The Fed commented that it has all the intentions of continuing with a similar quantum of rate hikes until the macroeconomic figures return to the desired levels. This saw the global markets getting weaker. Indian markets also suffered a gap-down opening at the beginning of the week. However, all our gap-down openings were ultimately bought into and this kept the markets within the broad range and above their crucial supports.
After oscillating in a broad range of 611 points, the headline index closed flat with a negligible loss of 19 points (0.11%) on a weekly basis.
Regardless of the reasons that we associate with the market reaction, Nifty has defined a clear range for itself from a technical perspective. First, Nifty has not been able to move above the falling trend line pattern resistance that begins from the lifetime high point of 18,600 and joins the subsequent lower tops. Secondly, Nifty has rebounded from the levels very close to the 50-week MA which is placed at 17,135. This defines a broad trading zone of 17,100-17,650 levels for Nifty.
The volatility index, India VIX spiked as it rose by 7.33% to 19.55 on a weekly basis.
The coming week is all set to be within a defined range, with the levels of 17,650 and 17,790 expected to act as potential resistance points. The supports come in at 17,380 and 17,200 levels.
The weekly RSI stands at 57.76. It remains neutral and does not show any divergence against the price. The weekly MACD is bullish and stays above the signal line. No major formations are seen on the candles.

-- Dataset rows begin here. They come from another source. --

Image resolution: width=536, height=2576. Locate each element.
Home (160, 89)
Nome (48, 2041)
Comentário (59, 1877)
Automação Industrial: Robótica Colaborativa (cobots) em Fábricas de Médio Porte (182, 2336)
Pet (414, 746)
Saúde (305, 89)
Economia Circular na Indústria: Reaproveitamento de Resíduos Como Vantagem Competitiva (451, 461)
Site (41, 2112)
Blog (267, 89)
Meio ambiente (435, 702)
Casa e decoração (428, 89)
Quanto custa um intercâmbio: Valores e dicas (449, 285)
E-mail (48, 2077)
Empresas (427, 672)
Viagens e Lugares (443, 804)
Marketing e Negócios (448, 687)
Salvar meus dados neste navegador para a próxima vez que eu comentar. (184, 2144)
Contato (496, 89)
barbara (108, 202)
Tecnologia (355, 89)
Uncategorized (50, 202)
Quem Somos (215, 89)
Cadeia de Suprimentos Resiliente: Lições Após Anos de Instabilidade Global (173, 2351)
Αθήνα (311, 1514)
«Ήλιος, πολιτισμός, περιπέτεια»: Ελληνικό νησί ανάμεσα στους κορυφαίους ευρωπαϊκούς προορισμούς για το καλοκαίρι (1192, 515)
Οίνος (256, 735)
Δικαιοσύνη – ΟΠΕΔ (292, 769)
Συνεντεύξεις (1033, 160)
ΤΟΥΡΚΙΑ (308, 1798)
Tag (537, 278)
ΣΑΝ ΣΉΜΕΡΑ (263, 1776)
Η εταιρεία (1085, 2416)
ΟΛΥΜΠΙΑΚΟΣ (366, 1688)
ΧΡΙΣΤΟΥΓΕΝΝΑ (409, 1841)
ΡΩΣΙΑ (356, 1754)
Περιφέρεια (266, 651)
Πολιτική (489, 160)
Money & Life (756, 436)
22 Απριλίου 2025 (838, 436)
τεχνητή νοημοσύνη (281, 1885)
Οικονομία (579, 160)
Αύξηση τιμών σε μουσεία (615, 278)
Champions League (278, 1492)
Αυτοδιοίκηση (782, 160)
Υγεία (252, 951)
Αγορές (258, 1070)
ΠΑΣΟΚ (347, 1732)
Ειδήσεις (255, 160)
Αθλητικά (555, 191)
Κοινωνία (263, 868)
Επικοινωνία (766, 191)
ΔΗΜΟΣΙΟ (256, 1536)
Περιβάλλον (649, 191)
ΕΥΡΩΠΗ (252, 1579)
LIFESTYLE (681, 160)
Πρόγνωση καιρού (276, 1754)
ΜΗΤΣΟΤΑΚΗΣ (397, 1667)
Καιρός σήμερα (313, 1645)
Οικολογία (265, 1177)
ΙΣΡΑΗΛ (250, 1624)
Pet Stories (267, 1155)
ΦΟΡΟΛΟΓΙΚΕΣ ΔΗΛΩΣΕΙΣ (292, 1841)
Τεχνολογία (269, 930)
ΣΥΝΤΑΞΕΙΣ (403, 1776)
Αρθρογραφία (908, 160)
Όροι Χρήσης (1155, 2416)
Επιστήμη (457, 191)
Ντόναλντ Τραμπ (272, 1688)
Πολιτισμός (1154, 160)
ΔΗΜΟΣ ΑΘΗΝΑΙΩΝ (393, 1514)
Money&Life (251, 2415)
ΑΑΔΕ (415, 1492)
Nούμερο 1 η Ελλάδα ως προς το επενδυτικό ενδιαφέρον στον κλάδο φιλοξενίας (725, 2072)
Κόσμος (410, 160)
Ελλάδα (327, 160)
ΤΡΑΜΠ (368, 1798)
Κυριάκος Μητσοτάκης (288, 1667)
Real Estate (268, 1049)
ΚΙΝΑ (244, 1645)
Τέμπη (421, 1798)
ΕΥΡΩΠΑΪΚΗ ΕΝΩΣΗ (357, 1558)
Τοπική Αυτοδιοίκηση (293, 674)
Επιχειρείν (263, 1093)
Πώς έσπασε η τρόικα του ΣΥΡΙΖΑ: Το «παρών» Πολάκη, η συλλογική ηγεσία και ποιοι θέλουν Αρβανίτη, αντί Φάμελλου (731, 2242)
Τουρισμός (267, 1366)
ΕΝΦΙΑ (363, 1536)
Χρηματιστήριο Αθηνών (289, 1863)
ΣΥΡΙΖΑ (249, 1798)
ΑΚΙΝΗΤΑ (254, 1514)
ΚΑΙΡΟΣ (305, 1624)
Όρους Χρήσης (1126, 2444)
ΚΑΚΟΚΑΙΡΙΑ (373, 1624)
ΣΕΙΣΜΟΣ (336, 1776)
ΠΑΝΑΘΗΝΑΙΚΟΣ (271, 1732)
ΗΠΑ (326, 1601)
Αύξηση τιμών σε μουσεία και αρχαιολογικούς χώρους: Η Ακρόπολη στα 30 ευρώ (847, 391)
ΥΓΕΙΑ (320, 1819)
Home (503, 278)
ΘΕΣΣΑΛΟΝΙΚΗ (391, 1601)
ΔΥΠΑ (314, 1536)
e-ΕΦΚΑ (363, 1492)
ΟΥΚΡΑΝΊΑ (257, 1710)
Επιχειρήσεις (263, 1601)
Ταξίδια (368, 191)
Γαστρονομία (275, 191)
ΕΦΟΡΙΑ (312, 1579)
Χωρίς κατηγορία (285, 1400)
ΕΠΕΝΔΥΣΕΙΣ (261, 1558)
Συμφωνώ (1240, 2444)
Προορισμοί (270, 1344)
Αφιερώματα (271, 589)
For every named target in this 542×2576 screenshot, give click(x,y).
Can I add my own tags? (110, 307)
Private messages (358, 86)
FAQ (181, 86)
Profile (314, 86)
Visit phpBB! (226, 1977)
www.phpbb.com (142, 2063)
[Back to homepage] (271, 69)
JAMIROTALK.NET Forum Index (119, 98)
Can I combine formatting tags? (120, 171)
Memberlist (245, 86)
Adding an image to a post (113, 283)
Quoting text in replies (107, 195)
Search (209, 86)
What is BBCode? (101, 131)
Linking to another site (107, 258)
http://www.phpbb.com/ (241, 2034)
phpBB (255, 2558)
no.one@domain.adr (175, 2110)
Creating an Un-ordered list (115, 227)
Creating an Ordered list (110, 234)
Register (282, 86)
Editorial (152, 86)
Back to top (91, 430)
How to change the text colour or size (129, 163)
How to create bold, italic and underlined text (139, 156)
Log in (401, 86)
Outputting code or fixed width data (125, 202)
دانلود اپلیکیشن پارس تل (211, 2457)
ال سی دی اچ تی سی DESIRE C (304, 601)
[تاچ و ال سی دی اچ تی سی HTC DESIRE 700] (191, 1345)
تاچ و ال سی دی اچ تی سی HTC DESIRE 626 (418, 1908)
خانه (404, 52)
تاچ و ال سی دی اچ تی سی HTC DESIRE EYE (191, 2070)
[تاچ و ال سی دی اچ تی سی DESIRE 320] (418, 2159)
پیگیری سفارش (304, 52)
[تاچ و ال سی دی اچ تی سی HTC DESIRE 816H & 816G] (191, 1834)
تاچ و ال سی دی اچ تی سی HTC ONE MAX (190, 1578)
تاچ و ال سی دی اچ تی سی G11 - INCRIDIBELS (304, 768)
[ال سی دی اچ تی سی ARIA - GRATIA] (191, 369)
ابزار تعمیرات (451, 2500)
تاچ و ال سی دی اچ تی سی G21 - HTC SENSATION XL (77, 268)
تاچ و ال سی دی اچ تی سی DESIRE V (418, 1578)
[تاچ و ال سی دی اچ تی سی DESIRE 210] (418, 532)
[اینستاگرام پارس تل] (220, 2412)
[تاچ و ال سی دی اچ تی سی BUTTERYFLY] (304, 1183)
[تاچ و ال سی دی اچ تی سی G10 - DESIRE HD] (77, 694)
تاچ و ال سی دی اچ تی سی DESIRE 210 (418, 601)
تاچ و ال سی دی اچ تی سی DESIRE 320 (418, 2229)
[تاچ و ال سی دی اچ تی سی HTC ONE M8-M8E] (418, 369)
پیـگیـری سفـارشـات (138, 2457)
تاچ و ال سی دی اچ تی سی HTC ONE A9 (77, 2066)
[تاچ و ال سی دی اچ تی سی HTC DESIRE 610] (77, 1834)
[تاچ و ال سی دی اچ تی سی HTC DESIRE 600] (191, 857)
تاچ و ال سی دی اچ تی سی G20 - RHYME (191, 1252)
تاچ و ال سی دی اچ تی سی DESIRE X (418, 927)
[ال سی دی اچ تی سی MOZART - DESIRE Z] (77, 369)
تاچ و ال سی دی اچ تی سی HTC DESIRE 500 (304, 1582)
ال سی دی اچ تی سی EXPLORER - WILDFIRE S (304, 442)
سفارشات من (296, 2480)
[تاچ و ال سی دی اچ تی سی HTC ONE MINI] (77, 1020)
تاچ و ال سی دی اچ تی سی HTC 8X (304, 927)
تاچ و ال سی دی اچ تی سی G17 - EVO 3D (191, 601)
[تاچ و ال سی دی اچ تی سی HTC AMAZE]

The pattern analysis of the weekly chart shows that Nifty has continued to resist the falling trend line pattern resistance. This is a significant pattern resistance as it begins from the lifetime high point of 18,600 and joins the subsequent lower tops. On the lower side, Nifty has rebounded from the levels very near to the 50-week MA, placed at 17136. This defines the broad trading range for Nifty between 17,100-17,700 levels.
As per the current technical setup, any sustainable directional move will occur only if Nifty moves past 17,700 levels or slips below 17,100 on a closing basis. A directional bias would be established only if Nifty moves past 17,700 or slips below 17,100 levels. Unless that happens, we will see the market oscillating back and forth in a defined range.
It is also very much likely that the market stays highly stock-specific. The key to navigating such markets would be to find those stocks that have a stronger or at least an improving relative strength against the broader markets. A highly selective approach is advised for the coming week.
In our look at Relative Rotation Graphs®, we compared various sectors against CNX500 (NIFTY 500 Index), which represents over 95% of the free float market cap of all the stocks listed.
The analysis of Relative Rotation Graphs (RRG) shows that the metal index has rolled inside the improving quadrant. This marks a potential end to the relative underperformance of this group. Nifty Realty, PSU Bank, Bank Nifty, MidCap 100, and Financial Services Indices are firmly placed inside the improving quadrant. The Consumption index is also inside the leading but it is seen giving up on its relative momentum against the broader markets.
While Nifty FMCG index has moved ahead in the weakening quadrant, Auto index has just rolled over inside the weakening quadrant.
Nifty Media, Pharma, and the IT indices continue to languish inside the lagging quadrant. The infrastructure, energy, commodities, and PSE indices are also inside the lagging quadrant, but they appear to be improving on their relative momentum against the broader Nifty500 index.
Nifty Services sector index remains inside the improving quadrant.
Important Note: RRGTM charts show the relative strength and momentum for a group of stocks. In the above Chart, they show relative performance against NIFTY500 Index (Broader Markets) and should not be used directly as buy or sell signals.